Le recrutement et la fidélisation vont devenir les premiers enjeux stratégiques pour les entreprises. La concurrence dans ce domaine sera forte. Et nous la subirons en interne, au sein de la Fonction publique, où elle fera rage également. D’autant plus que la société évolue également dans d’autres domaines. Les contraintes, de tout ordre, sont moins acceptées alors que s’accroît l’exigence de lisibilité sur l’avenir. Dans le même temps, individualistes mais assistés, les individus sont tributaires d’un accompagnement social plus indispensable qu’autrefois.
Nos recrues ne s’engageront pas moins fermement qu’auparavant. Elles s’engageront en revanche davantage en vertu d’intérêts évalués et comparés. La motivation individuelle sera remise en question au gré des phases du parcours professionnel et des étapes de la sélection. Cette motivation deviendra d’autant plus variable que les mentalités et les évolutions sociologiques ne seront pas favorables à l’acceptation spontanée des caractéristiques réputées contraignantes du métier militaire.
L’attrait de la Marine devra être sans cesse mesuré. Elle devra mettre en évidence ce qui constitue son attractivité. Les jeunes générations sont bien informées et moins prêtes à accepter des contraintes dont la nécessité n’apparaît pas évidente. Elles savent distinguer le discours de la réalisation effective, et mesurent leur adhésion dès lors que l’écart se creuse entre ces deux réalités.
Les défis
Dans ce contexte, la politique de ressources humaines de la marine se décline dans quatre actions interdépendantes : attirer, dynamiser, valoriser et, surtout, fidéliser. L’objectif central de fidélisation et l’objectif de base de recrutement se renforcent mutuellement. Ils ne peuvent être atteints sans la dynamisation des carrières ni la valorisation des responsabilités. Ces actions concernent le court, le moyen et le long terme. Elles sont exercées sur toute la chaîne de ressources humaines et par tous. Il s’agit de faire en sorte que la marine dispose de professionnels motivés, heureux dans leur emploi et leur environnement, aptes aux missions qu’elle doit remplir. Recrutement, formation et gestion, les principales tâches de la » fonction » de ressources humaines doivent le prendre en compte.
Recrutement
La Défense doit recruter chaque année 5 % d’une classe d’âge de jeunes Français.

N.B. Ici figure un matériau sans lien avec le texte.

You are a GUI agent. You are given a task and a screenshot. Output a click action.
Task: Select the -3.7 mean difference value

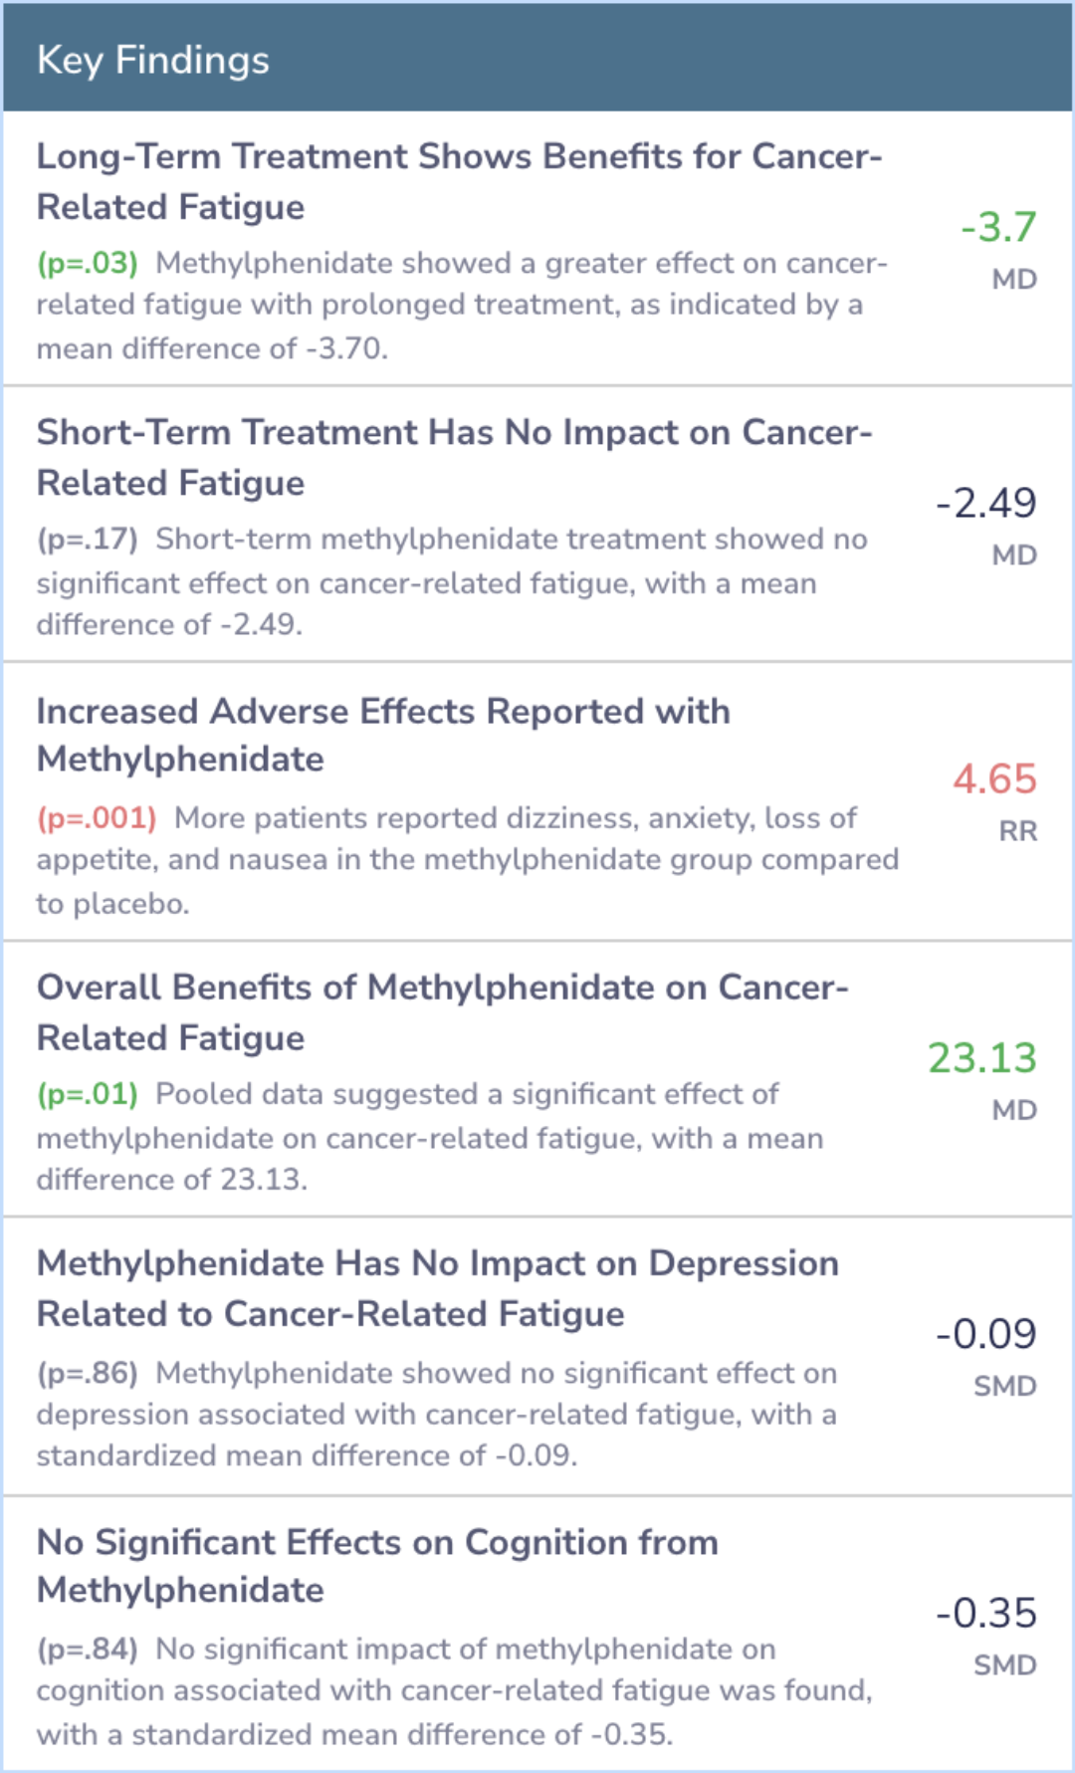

Remise de décorations sur le porte-avions Charles-de-Gaulle. MARINE NATIONALE/MAJOR FROMENTIN
Pour y parvenir, en tenant compte du taux de féminisation observé et d’un taux de sélection satisfaisant (1÷3), il faut qu’un garçon sur cinq demande un engagement dans les armées. C’est un défi considérable. Face à la guerre du recrutement que, quelle que soit la situation économique, la situation démographique va imposer il faudra bien séduire, et tenir les promesses. Toutes les » entreprises » : armées, administrations publiques, grandes compagnies ou PME devront avoir une véritable politique de ressources humaines et une communication performante, en interne comme en externe, pour l’accompagner : comment être un employeur de référence aujourd’hui ?
Comment créer un lien entre les salariés-candidats et l’entreprise » Marine » en vue d’anticiper la » guerre des talents » ? En quoi la » marque employeur » » Marine nationale » permet-elle de passer du » concept d’appartenance » à la notion de » fierté d’adhésion » ? Car » Marine nationale » est bien une marque, véritablement créatrice de lien » salarié-candidat – entreprise Marine « .
La notion de fierté d’adhésion est incontestable, et c’est à ce titre que la Marine nationale peut être considérée comme une marque qui véhicule des valeurs. Jusqu’à présent elle a su en profiter. A contrario, la déception serait plus grande encore si les attentes n’étaient satisfaites.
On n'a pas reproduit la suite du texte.